There's some renewed tension in the church about the importance of buildings or even of things like meeting together at all. We understand that collectively, we are the church, and so what matters most, it seems, is our willingness to love one another, to serve our communities, to read our Bibles, and to worship our God. It's less important, we think, where exactly we do that or whether we have enough building space or whether we even have our own building space. A lot of churches are now even meeting in rented spaces - schools, movie theaters, community centers - living out of trailers and thinking it entirely unnecessary and a waste of money to actually have a building. 

All that upkeep...all those mortgage payments and utility bills and plumbing needs. It's all so...unnecessary. 

Yet, a story like Josiah's reminds us why our buildings are so important. 

Josiah didn't have to rebuild the Temple. He didn't know why it was so important. Maybe he suspected it, but it would have been just as easy to convince himself that the people of God already understood their rituals and requirements for sacrifice and prayer and community life, so the building? The building was moot. It was no longer necessary. He could have convinced himself of that and ordered his men to leave it alone, or maybe even tear it down. After all, those who had any real interest in it already knew what they needed to know. 

But Josiah didn't know. He didn't have a real clue. And it was only by undertaking the work of the Temple that he discovered what he didn't know. It was only by going through room by room that he found something that gave him life. Not just him, but his people, also. A whole new generation of Israelites learned what they never knew because Josiah was willing to invest in a building he didn't fully understand. 

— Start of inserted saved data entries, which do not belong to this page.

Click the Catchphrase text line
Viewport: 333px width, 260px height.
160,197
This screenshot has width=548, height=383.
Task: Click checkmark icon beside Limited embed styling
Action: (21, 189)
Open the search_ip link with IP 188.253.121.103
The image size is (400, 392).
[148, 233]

It's an important reminder for our churches. People are going to come to our buildings. Our communities are going to come to our buildings. They may not understand much about them, may not know what exactly goes on there. Maybe they just get the sense that it's important, that it matters somehow. And it's in our buildings that they're going to find something life-giving. 

Our missions, our outreach, our "hearts as temple, lives as worship" mentality is important, beautifully important. Holy, even. But it only works for those who already know. 

Those who don't know...need buildings. They need a place to come and discover the book of the Lord. They need a place to gather together and learn how to do this thing called faith. They need doors to walk through, halls to explore, rooms to search. They need altars and pews and welcome centers. They need bricks and mortar. They need plaster and paint. They need buildings. 

It is for this reason that we need them, too.